__Task to complete__. The records that follow must be repeated verbatim, every one of them.

__Input__.
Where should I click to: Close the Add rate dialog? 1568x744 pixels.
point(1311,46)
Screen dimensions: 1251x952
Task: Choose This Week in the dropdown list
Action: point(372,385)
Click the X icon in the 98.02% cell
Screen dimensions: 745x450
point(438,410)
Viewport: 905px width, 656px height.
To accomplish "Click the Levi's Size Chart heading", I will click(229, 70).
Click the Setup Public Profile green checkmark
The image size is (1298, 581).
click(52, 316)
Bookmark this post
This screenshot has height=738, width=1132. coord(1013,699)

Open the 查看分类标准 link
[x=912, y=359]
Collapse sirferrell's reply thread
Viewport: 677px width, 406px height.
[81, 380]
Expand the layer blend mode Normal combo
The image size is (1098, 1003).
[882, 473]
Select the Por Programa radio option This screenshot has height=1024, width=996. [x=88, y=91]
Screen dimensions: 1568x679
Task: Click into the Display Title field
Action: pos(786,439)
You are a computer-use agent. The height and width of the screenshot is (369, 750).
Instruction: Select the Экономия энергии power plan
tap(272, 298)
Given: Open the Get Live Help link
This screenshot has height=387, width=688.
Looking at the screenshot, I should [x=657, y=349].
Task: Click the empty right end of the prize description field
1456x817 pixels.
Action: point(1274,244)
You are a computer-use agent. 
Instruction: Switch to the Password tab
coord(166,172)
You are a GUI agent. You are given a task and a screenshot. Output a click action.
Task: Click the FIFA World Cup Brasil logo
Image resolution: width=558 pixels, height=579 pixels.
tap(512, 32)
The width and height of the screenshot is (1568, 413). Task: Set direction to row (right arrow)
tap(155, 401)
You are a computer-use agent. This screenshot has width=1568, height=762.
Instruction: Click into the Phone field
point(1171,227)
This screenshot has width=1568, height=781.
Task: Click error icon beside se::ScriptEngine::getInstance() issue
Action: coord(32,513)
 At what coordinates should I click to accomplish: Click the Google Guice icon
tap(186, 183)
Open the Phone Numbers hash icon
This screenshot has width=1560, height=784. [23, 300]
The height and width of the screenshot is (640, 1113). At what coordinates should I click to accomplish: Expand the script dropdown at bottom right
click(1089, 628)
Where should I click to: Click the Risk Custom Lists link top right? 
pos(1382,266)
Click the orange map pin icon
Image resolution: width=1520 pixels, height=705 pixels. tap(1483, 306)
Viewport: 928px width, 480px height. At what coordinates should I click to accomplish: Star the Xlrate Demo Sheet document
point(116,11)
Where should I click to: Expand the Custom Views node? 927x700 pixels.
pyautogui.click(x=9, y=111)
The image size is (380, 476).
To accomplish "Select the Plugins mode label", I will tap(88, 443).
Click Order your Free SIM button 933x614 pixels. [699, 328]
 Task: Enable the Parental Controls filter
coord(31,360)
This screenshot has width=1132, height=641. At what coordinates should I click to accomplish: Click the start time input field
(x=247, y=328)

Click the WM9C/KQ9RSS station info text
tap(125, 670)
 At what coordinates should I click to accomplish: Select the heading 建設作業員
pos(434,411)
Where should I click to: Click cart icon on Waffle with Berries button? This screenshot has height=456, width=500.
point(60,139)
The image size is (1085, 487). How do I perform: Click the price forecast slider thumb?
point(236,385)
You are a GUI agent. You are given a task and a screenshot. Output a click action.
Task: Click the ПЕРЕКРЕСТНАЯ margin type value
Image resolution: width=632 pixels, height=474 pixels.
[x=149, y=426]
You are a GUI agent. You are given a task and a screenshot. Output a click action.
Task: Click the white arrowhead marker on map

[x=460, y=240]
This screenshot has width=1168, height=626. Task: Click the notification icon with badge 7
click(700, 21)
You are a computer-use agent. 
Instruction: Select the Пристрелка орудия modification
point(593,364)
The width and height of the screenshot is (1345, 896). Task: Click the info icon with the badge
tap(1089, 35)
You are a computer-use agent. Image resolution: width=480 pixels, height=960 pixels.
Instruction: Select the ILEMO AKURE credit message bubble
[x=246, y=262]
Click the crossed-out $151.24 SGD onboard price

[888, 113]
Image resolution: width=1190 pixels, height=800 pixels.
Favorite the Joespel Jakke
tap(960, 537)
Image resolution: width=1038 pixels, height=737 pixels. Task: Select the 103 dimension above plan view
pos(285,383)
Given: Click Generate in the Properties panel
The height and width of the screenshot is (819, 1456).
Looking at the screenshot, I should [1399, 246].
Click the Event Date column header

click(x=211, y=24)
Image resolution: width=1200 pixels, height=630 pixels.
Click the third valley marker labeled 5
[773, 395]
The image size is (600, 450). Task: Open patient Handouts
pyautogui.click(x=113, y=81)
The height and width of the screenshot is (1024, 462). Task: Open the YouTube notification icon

__Solution to the exercise__.
Where should I click to: Close the Add rate dialog? 1568x744 pixels.
point(1311,46)
Screen dimensions: 1251x952
Task: Choose This Week in the dropdown list
Action: point(372,385)
Click the X icon in the 98.02% cell
Screen dimensions: 745x450
point(438,410)
Viewport: 905px width, 656px height.
To accomplish "Click the Levi's Size Chart heading", I will click(229, 70).
Click the Setup Public Profile green checkmark
The image size is (1298, 581).
click(52, 316)
Bookmark this post
This screenshot has height=738, width=1132. coord(1013,699)

Open the 查看分类标准 link
[x=912, y=359]
Collapse sirferrell's reply thread
Viewport: 677px width, 406px height.
[81, 380]
Expand the layer blend mode Normal combo
The image size is (1098, 1003).
[882, 473]
Select the Por Programa radio option This screenshot has height=1024, width=996. [x=88, y=91]
Screen dimensions: 1568x679
Task: Click into the Display Title field
Action: pos(786,439)
You are a computer-use agent. The height and width of the screenshot is (369, 750).
Instruction: Select the Экономия энергии power plan
tap(272, 298)
Given: Open the Get Live Help link
This screenshot has height=387, width=688.
Looking at the screenshot, I should [x=657, y=349].
Task: Click the empty right end of the prize description field
1456x817 pixels.
Action: point(1274,244)
You are a computer-use agent. 
Instruction: Switch to the Password tab
coord(166,172)
You are a GUI agent. You are given a task and a screenshot. Output a click action.
Task: Click the FIFA World Cup Brasil logo
Image resolution: width=558 pixels, height=579 pixels.
tap(512, 32)
The width and height of the screenshot is (1568, 413). Task: Set direction to row (right arrow)
tap(155, 401)
You are a computer-use agent. This screenshot has width=1568, height=762.
Instruction: Click into the Phone field
point(1171,227)
This screenshot has width=1568, height=781.
Task: Click error icon beside se::ScriptEngine::getInstance() issue
Action: coord(32,513)
 At what coordinates should I click to accomplish: Click the Google Guice icon
tap(186, 183)
Open the Phone Numbers hash icon
This screenshot has width=1560, height=784. [23, 300]
The height and width of the screenshot is (640, 1113). At what coordinates should I click to accomplish: Expand the script dropdown at bottom right
click(1089, 628)
Where should I click to: Click the Risk Custom Lists link top right? 
pos(1382,266)
Click the orange map pin icon
Image resolution: width=1520 pixels, height=705 pixels. tap(1483, 306)
Viewport: 928px width, 480px height. At what coordinates should I click to accomplish: Star the Xlrate Demo Sheet document
point(116,11)
Where should I click to: Expand the Custom Views node? 927x700 pixels.
pyautogui.click(x=9, y=111)
The image size is (380, 476).
To accomplish "Select the Plugins mode label", I will tap(88, 443).
Click Order your Free SIM button 933x614 pixels. [699, 328]
 Task: Enable the Parental Controls filter
coord(31,360)
This screenshot has width=1132, height=641. At what coordinates should I click to accomplish: Click the start time input field
(x=247, y=328)

Click the WM9C/KQ9RSS station info text
tap(125, 670)
 At what coordinates should I click to accomplish: Select the heading 建設作業員
pos(434,411)
Where should I click to: Click cart icon on Waffle with Berries button? This screenshot has height=456, width=500.
point(60,139)
The image size is (1085, 487). How do I perform: Click the price forecast slider thumb?
point(236,385)
You are a GUI agent. You are given a task and a screenshot. Output a click action.
Task: Click the ПЕРЕКРЕСТНАЯ margin type value
Image resolution: width=632 pixels, height=474 pixels.
[x=149, y=426]
You are a GUI agent. You are given a task and a screenshot. Output a click action.
Task: Click the white arrowhead marker on map

[x=460, y=240]
This screenshot has width=1168, height=626. Task: Click the notification icon with badge 7
click(700, 21)
You are a computer-use agent. 
Instruction: Select the Пристрелка орудия modification
point(593,364)
The width and height of the screenshot is (1345, 896). Task: Click the info icon with the badge
tap(1089, 35)
You are a computer-use agent. Image resolution: width=480 pixels, height=960 pixels.
Instruction: Select the ILEMO AKURE credit message bubble
[x=246, y=262]
Click the crossed-out $151.24 SGD onboard price

[888, 113]
Image resolution: width=1190 pixels, height=800 pixels.
Favorite the Joespel Jakke
tap(960, 537)
Image resolution: width=1038 pixels, height=737 pixels. Task: Select the 103 dimension above plan view
pos(285,383)
Given: Click Generate in the Properties panel
The height and width of the screenshot is (819, 1456).
Looking at the screenshot, I should [1399, 246].
Click the Event Date column header

click(x=211, y=24)
Image resolution: width=1200 pixels, height=630 pixels.
Click the third valley marker labeled 5
[773, 395]
The image size is (600, 450). Task: Open patient Handouts
pyautogui.click(x=113, y=81)
The height and width of the screenshot is (1024, 462). Task: Open the YouTube notification icon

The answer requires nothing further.